Unbeknownst to Warner Bros., by that date Bette had already reluctantly abandoned the idea, when at least one of her personal physicians showed "a distinct lack of enthusiasm" for testifying on her behalf. In the course of lowering her voice for the role of Queen Elizabeth, Bette claimed to have ruptured several blood vessels. But when her business manager, Vernon Wood, approached the physician who had treated her three times for laryngitis, Dr. Cully's "rather disappointing" response was that if Bette would only stop smoking, her condition would be "largely relieved."

Davis did have cause to complain of fatigue at this moment. Virtually without letup, she had worked to complete a remarkable series of box office successes: Jezebel, The Sisters, Dark Victory, Juarez, The Old Maid, and The Private Lives of Elizabeth and Essex. The unique combination of Warners' relentless assembly-line approach to filmmaking and Bette's phenomenal drive and stamina allowed the seemingly omnipresent Davis to dominate the American dramatic cinema of this period. Of Bette's two major potential rivals, Greta Garbo made her last important motion picture. Ninotchka, in 1939 and would abandon film acting after the disastrous Two-Faced Woman in 1941, and Katharine Hepburn was then devoting most of her energies to romantic comedy—leaving Davis virtually without peer in the field of serious screen drama. Had Katharine Cornell overcome her gnawing terror of film acting and accepted Irving Thalberg's invitation to come to Hollywood, or had Lynn Fontanne pursued her film career instead of forsaking the cinema with the famous line ' 'We can be bought, but we cannot be bored!" who can tell what competition either far more formidable actress might have provided? But Davis had no such competition as she and her studio worked at full blast to turn out the six films that, however much they varied in artistry and ambition, forcefully staked her claim as Hollywood's preeminent dramatic actress.

Months after her confession to Teddy Newton that for the first time in her life she needed to take stock, Bette went east for a six-week vacation as soon as The Private Lives of Elizabeth and Essex finished filming, on July 6.

First she visited Robin (newly divorced) and other friends from

New York theater days; then, accompanied only by her black Scottish terrier, Tibby, she drove her yellow wood-paneled station wagon to New England, where she visited old haunts in Dennis, Newton, Ogunquit, and Peterborough.

At intervals, she fired off long, rambling letters to Jack Warner; more often than not, her rapid scrawl filled both sides of the lightweight, tissue-thin paper she favored—giving her correspondence the curious air of a palimpsest, in which one layer of writing scarcely conceals another beneath it.

Page after page, the message is the same: She has shrunken to a mere eighty pounds. She is fighting for her health, for her life. Having completed five films this year—finishing one role, only to start another soon afterward—for the first time in her career she doesn't care if she ever makes another picture. She will not, she cannot, return to Burbank unless the studio agrees to reduce her work load.

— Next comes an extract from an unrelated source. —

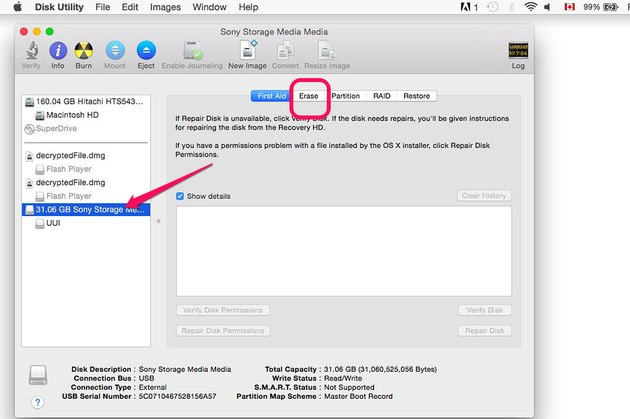630x419 pixels.
Task: Select the SuperDrive entry in sidebar
Action: pyautogui.click(x=59, y=129)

And whatever his answer, will Mr. Warner please refrain from contacting her directly—as hearing from him upsets her very much.

On August 29, when Bette did not report to work as ordered, there was considerable debate at Warners about whether the actress was really as "ill and tired" as she purported—with Roy Obringer speaking for most when he described Bette's claims of "incapacity" as "pretty far fetched."

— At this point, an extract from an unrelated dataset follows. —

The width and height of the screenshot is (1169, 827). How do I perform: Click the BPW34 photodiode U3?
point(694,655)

Even as Bette was conjuring up images of decayed health and premature death, the photographs in her scrapbooks for this period suggest the elation and boundless energy with which she pursued the good life—as her mother described it—in the White Mountains of New Hampshire, where, at Ruthie's suggestion, she had taken up residence in a tiny cottage at Peckett's Inn in pastoral Franconia. Bette has a new look now: the twill trousers and tweeds associated with the Eastern "horsey" set. Here she is, in full riding regalia, galloping along some remote mountain trail; and here, presenting prizes at the Littleton Horse Show; and here, perching atop an open-air car, surrounded by a group of attractive, fun-loving new friends.